Pedro Lima Entrevista: Clébio Cavagnolle





Perfil: é atualmente um dos âncoras do Jornal Hora News, da Record News e já teve passagens pela RIT - Rede Internacional de Televisão e Rede Brasil. É uma das melhores promessas para o jornalismo televisivo! 



1 – Antes de tudo, obrigado por ceder essa entrevista conosco. Primeiramente, gostaria de perguntar por que escolheu o jornalismo e como foi?

Eu que agradeço pela consideração de vocês com meu trabalho. Bem, o jornalismo veio para mim como convicção muito cedo. Desde adolescente, já sabia que era isso. Infelizmente, por diversos motivos, inclusive financeiros, não pude ingressar na faculdade tão cedo quanto gostaria. Tive de cursar Administração, inclusive quando trabalhava em banco, mas vi que estava perdendo tempo, porque não seria feliz naquela carreira. Então, me lancei logo no caminho dos meus sonhos. Acho que, quem opta pelo jornalismo, se o faz por uma questão ideológica, logo percebe que se trata de um dom. Corre nas veias. Você tem um senso de justiça e não consegue calar-se diante de certas coisas. Tem vontade de ajudar as pessoas, de poder fazer algo que impacte o mundo positivamente, ainda que seja algo pequeno. Talvez, meu defeito ou qualidade, é que enxergo o jornalismo como uma missão, não mera profissão ou modo de ganhar dinheiro. Embora fosse tímido na adolescência, tinha uma paixão enorme por TV. Acho que era um adolescente pouco comum, já que assistia a muitos telejornais, lia muitos jornais e revistas. Minha primeira experiência com isso, muito antes de pensar em cursar a faculdade, foi aos 15 anos, em uma rádio local de Ribeirão Pires, onde sempre morei. Ficava sempre durante as tardes de sábados no ar, horas e horas, inclusive. Me divertia com aquilo. E essa paixão pela comunicação me pegou. Entretanto, só consegui minha primeira chance em TV aos 23 anos, quando comecei como repórter voluntário de um canal de TV a cabo em Santo André, antigo Canal ABC 3, uma verdadeira escola e seleiro de grandes talentos.
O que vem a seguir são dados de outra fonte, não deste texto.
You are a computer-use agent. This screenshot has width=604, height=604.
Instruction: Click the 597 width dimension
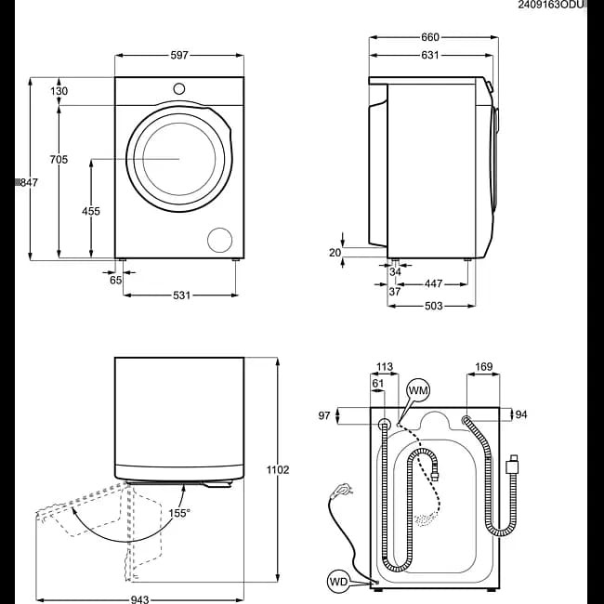coord(179,55)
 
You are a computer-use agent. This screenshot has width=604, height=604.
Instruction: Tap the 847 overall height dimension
coord(29,182)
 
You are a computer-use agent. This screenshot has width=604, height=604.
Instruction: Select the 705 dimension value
coord(59,159)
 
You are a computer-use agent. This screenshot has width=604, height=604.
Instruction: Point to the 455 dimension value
coord(91,211)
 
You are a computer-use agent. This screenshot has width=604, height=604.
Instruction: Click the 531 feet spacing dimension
coord(181,295)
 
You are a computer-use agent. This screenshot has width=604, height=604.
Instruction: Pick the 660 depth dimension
coord(430,37)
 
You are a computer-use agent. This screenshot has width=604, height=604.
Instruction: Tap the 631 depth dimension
coord(430,55)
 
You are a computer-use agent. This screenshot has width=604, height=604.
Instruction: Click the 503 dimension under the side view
coord(433,306)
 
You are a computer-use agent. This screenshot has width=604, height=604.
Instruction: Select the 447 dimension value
coord(433,284)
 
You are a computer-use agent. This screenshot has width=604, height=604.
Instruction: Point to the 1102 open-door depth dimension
coord(278,470)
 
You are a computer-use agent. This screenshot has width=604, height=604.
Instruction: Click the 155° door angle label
coord(179,513)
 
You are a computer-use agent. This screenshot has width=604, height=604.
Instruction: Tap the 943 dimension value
coord(139,599)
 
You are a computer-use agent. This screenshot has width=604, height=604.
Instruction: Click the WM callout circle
coord(418,390)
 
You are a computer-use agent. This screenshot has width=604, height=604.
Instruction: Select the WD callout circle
coord(339,582)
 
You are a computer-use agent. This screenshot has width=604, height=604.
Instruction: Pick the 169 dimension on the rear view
coord(484,367)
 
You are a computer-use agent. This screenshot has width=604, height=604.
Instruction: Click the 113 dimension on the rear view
coord(385,367)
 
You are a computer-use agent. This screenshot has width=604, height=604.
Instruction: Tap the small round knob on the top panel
coord(179,88)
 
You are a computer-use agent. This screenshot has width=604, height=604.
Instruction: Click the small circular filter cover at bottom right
coord(219,240)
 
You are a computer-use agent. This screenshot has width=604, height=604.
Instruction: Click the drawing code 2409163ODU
coord(551,5)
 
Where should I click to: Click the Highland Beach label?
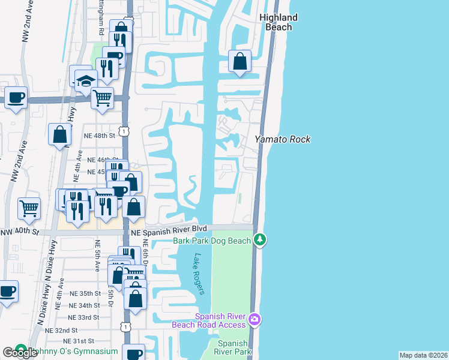coord(279,22)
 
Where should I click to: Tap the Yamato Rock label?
coord(283,139)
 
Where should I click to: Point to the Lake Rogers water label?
coord(199,274)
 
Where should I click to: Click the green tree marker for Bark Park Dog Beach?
coord(260,240)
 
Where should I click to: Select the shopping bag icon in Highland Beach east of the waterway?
coord(240,62)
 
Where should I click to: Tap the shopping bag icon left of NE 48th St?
coord(60,135)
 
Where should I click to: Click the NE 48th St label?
coord(100,136)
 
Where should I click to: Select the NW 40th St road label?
coord(19,232)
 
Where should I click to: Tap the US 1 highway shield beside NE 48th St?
coord(122,131)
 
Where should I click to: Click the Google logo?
coord(20,353)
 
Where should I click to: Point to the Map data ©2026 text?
coord(423,355)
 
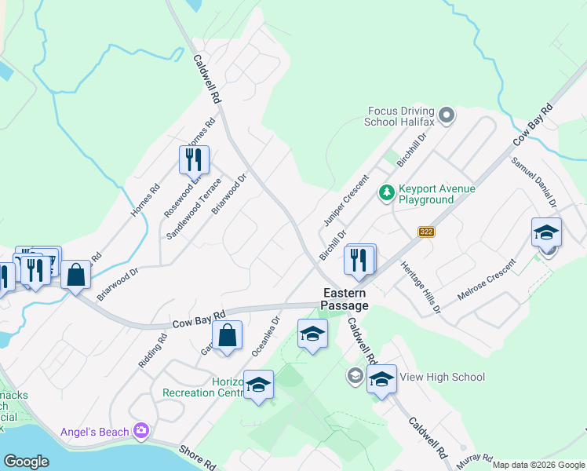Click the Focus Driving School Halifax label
pos(399,115)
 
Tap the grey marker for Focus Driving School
pos(447,116)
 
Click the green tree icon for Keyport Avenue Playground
pos(386,192)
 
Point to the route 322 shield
pos(426,232)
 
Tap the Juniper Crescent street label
pos(345,200)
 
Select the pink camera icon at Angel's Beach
pos(141,429)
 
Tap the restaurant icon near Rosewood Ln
pos(194,159)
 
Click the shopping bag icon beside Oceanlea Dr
pos(227,335)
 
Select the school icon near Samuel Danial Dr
pos(546,232)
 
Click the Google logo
pos(26,462)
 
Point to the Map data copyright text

Foram quase cinco anos trabalhando voluntariamente no canal. Fiz grandes eventos, depois tive dois programas de entrevistas, ao vivo, e isso foi me dando o jogo de cintura necessário para as grandes coberturas que temos hoje. Foi um processo maravilhoso, e enquanto era voluntário, tinha de trabalhar em outras coisas para poder me sustentar. Fui até vendedor de planos de Saúde... Pena que vendi apenas um, ainda para minha própria avó.. rs.. A caminhada foi bem árdua, mas com muita luta e fé as coisas aconteceram, do jeito e no tempo que Deus quis. A televisão é algo que me encanta muito. Eu sonhei com isso minha adolescência toda. Tudo isso, dia após dia, me leva a certeza de que escolhi o caminho certo.

2 – Quem foi a maior influência nessa escolha?

Sempre tive o apoio da minha família, que jamais me forçou ou tentou influenciar para outro caminho. Tive um apoio especial da minha mãe e avó, além de tios e tias. Amigos também. Fui muito feliz neste aspecto, tendo incentivo de muita gente que me acompanha e dá ótimas dicas até hoje. Acho que além de minha mãe, minha maior fã era a avó Antônia. Ela me assistia e depois ligava dando dicas, ainda lá no comecinho. Infelizmente, ela não está mais aqui para acompanhar. Minha escolha pela comunicação teve ainda uma referência forte, em termos de exemplo a seguir: Silvio Santos. Como comunicador, pela inteligência e capacidade de improviso. Como homem de negócios, que do nada, tornou-se dono de uma fabrica de sonhos. Creio, inclusive, que ele seja referência para a maioria das pessoas que sonham com essa carreira em televisão. Evidentemente, no jornalismo, sempre tive admiração por nomes como Boris Casoy, Carlos Nascimento, Celso Freitas, Roberto Cabrini e Heródoto Barbeiro, com quem tenho o prazer de trabalhar, entre tantos outros nomes brilhantes. Mas, não tento imitar ninguém. Acredito que, quando somos originais, verdadeiros, as pessoas podem captar o melhor de nós: nossa essência. E isso deve mover nosso profissionalismo também.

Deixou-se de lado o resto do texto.